Even though the developer is now defunct, some residents have persisted with questions, keen for a deeper post-mortem examination than the one carried out by the scrutiny committee last year.
That investigation set out 10 “lessons learned”, while the council’s Liberal Democrat leader Luke Taylor (Bradninch) has pledged not to launch any more council-owned companies.
But the full financial impact of the 3 Rivers debacle on the authority is still playing out, and it’s this area that many residents’ questions focus on.
With a new chair of the audit committee elected at the meeting – Cllr Lloyd Knight (Lib Dem, Cullompton Padbrook) – questions about 3 Rivers’ finances yet again featured in public questions.
Resident Nick Quinn asked the committee whether it would look into the £3.7 million the council paid for land at Knowle Lane, Cullompton, given that it has subsequently reduced the value of the land to £1.7 million.
“It was already known this land was not worth £3.66 million, so this purchase breached the council’s financial regulations on the acquisition of assets, which state that all purchases or leasing of land and buildings shall be on the best financial terms that can be obtained for the council,” he said.
“Will the audit committee please look into this breach?”
He also asked whether the audit committee would look into whether an overpayment to 3 Rivers meant the company could repay loans which it otherwise couldn’t afford.

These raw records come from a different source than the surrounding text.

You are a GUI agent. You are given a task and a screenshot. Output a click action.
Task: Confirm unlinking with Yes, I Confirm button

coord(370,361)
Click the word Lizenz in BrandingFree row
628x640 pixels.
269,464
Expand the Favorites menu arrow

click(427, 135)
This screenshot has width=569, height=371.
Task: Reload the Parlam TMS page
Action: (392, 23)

And he queried why some assets the council bought from 3 Rivers weren’t on the list presented to the audit committee, notably parking spaces at Halberton and architectural drawings for the “failed Park Nursery development”.
On the downgrading of risk, Cllr Rhys Roberts (Conservative, Cadbury) said he understood why the closedown plan appeared to be lower risk, given an application to strike the company off as a company was about to be submitted, but queried the situation with the reputational risk.
“That risk-rating has also decreased, but I would argue the reputational damage is still significant to officers and the council as a whole, and so I’d be interested to hear what the thinking was behind that,” he said.
Stephen Carr, corporate performance and improvement manager, said risk ratings were decided by officers and, in relation to 3 Rivers, by the senior leadership team.
The council said it would provide a written answer to Mr Quinn’s questions within 10 days.